Articles

May 31, 2016

The Long Arc of Consumer Protection

Thomas B. Hudson

These days, when I think, I get tired. But now and again, I feel compelled to write a "think piece." This is one of those.

One advantage of having practiced law since before the invention of fire is that I have the ability to look back down the mountain I've climbed and perhaps see some things that aren't as visible to those whose time at the bar has been shorter than mine.

That happened to me a few weeks ago when I found myself thinking about an event from the early '90s. The American Bar Association's Business Law Section does its work through committees, and one of those committees, the Consumer Financial Services Committee, was meeting in Boston. One of the highlights scheduled for the meeting was a debate between my partner, Robert Cook, and one of the nation's leading consumer advocates (and a very good friend of ours), Kathleen Keest.

The question being debated was, "Do we need more substantive consumer protection legislation and regulation, or are disclosure and consumer responsibility the answer?" I'm sure the title was catchier, but that was the gist of the debate.

Kathleen, of course, took the "more substantive laws" side, and Robert had the "disclosure is the answer" side. I believe that Robert won the debate handily, which was no mean feat against Kathleen, who is (1) a true believer in protecting consumers, (2) bright as a new penny, and (3) as acid-tongued as they come. I think my assessment that Robert had carried the day matched that of most of the observers, except for a few academics and die-hard consumer advocate types.

Looking back, though, it's pretty clear that Robert had won only a battle and not a war. For the next couple of decades, the consumer advocates kept pushing for more substantive regulation - and every time they did, dealers and finance companies cooperated by participating in various abuses, providing the fuel that stoked the legislative fires. I can draw a pretty clear line from that debate to the housing abuses, payday/title lending abuses, economic collapse, and Lizzy Warren's success in launching the Consumer Financial Protection Bureau. The consumer advocates had clearly gained the upper hand.

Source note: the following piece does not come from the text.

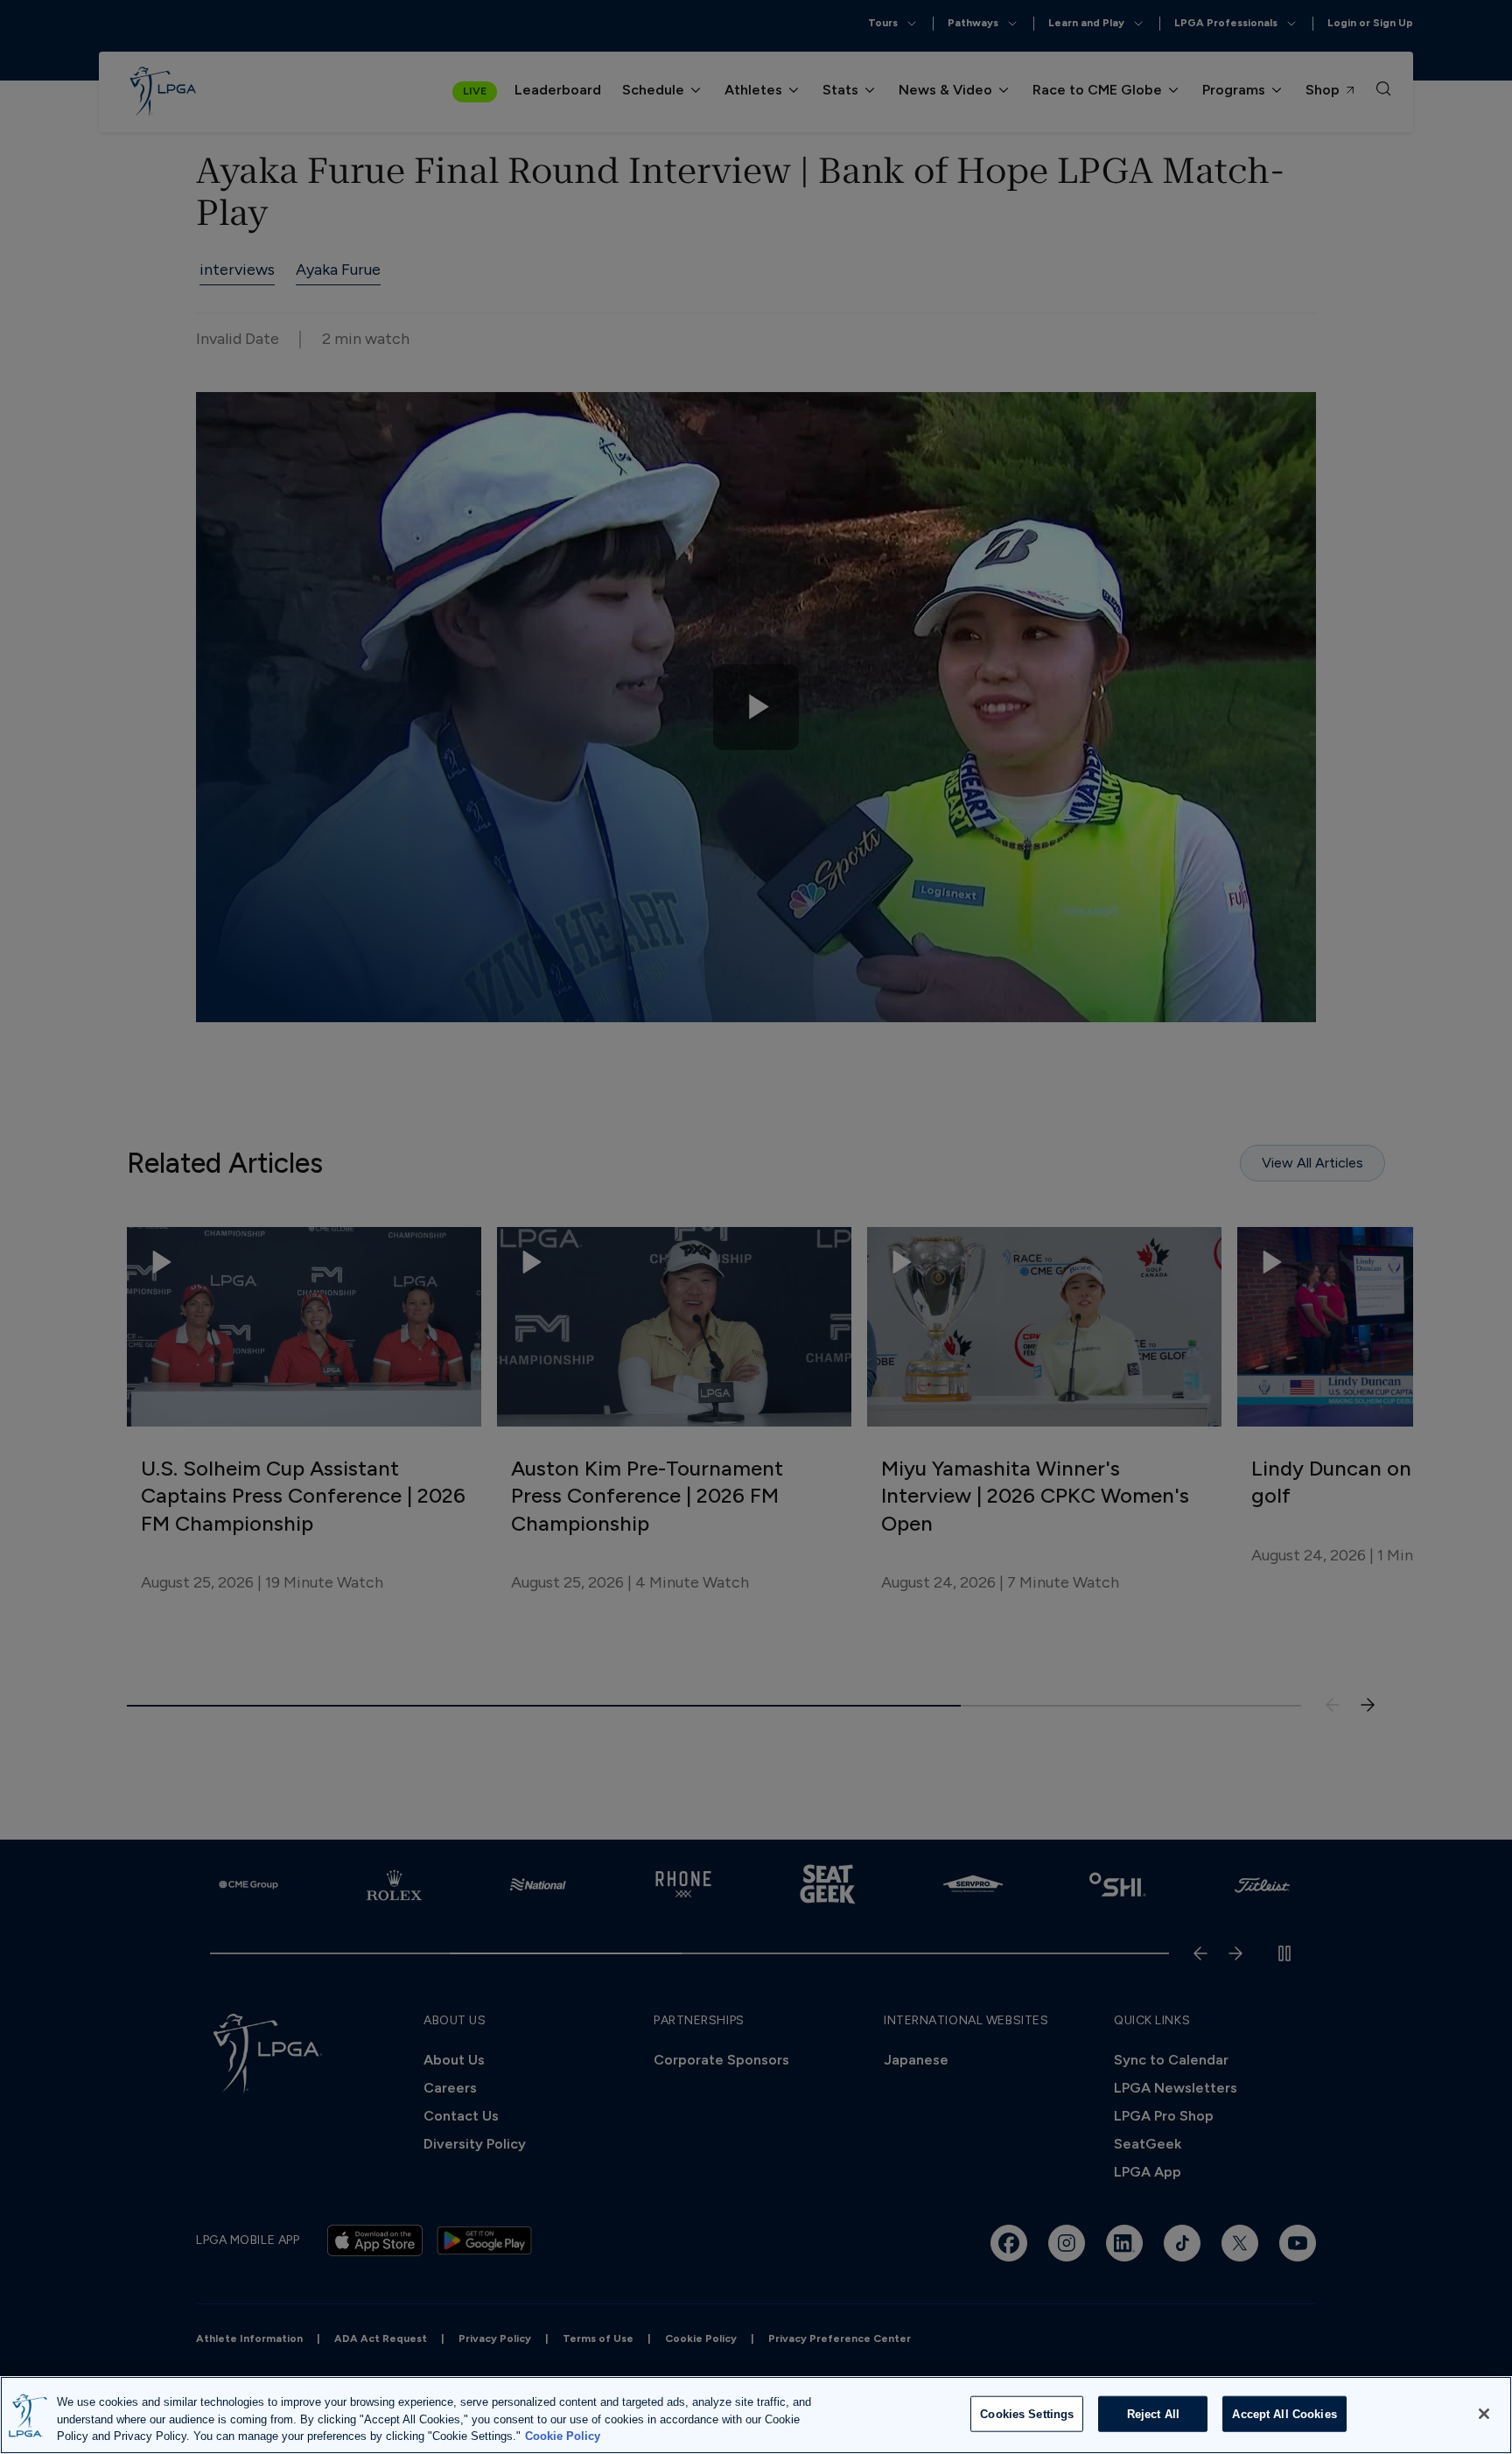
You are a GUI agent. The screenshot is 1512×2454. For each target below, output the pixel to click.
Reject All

But then things took an interesting turn. Warren, when setting up the Bureau, decided that while more laws and regulations were nifty, those laws and regulations were just temporary roadblocks that, she claimed, lawyers would just work their way around.

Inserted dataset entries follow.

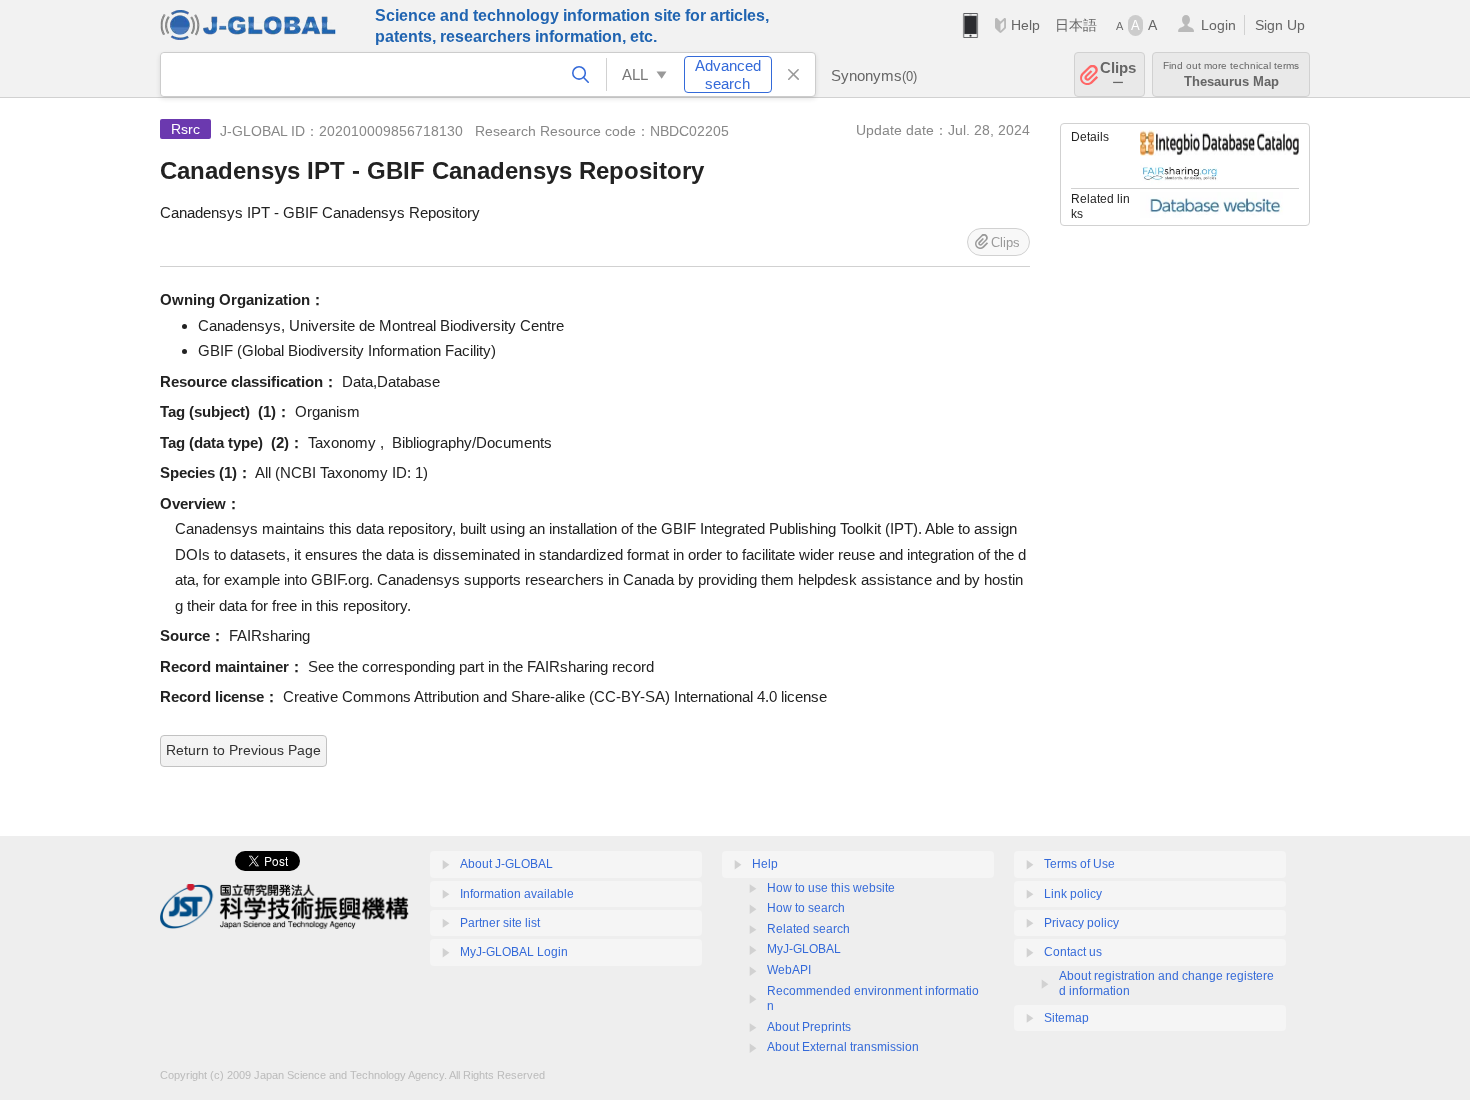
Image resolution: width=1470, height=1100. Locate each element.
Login (1218, 25)
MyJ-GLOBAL (804, 949)
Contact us (1073, 952)
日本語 (1076, 25)
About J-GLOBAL (506, 864)
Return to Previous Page (243, 750)
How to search (806, 908)
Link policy (1073, 894)
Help (1025, 25)
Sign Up (1280, 25)
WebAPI (789, 970)
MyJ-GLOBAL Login (514, 952)
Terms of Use (1079, 864)
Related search (808, 929)
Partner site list (500, 923)
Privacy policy (1081, 923)
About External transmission (843, 1047)
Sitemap (1066, 1018)
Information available (517, 894)
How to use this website (831, 888)
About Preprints (809, 1027)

Nope, she had something a great deal more powerful than black and white regulations. She had UDAP, UDAAP, and discrimination - gray areas where the creditor's obligation varies depending on the whim and agenda of the enforcer. Why provide bright lines that creditors can actually see and rules they can actually follow when you can have a "we know bad acts when we see them" standard in the hands of an aggressive federal regulator?

So we've gone from a standard developed through the '80s and early '90s ('disclose and let the consumer take care of himself') to the pre-CFPB consumer advocate position ('more laws will tame the predatory marketplace') to where we are today: 'We don't need no stinkin' laws; we've got UDAP, UDAAP, and superior moral judgment.'

Just my take on the last 43 years of consumer protection.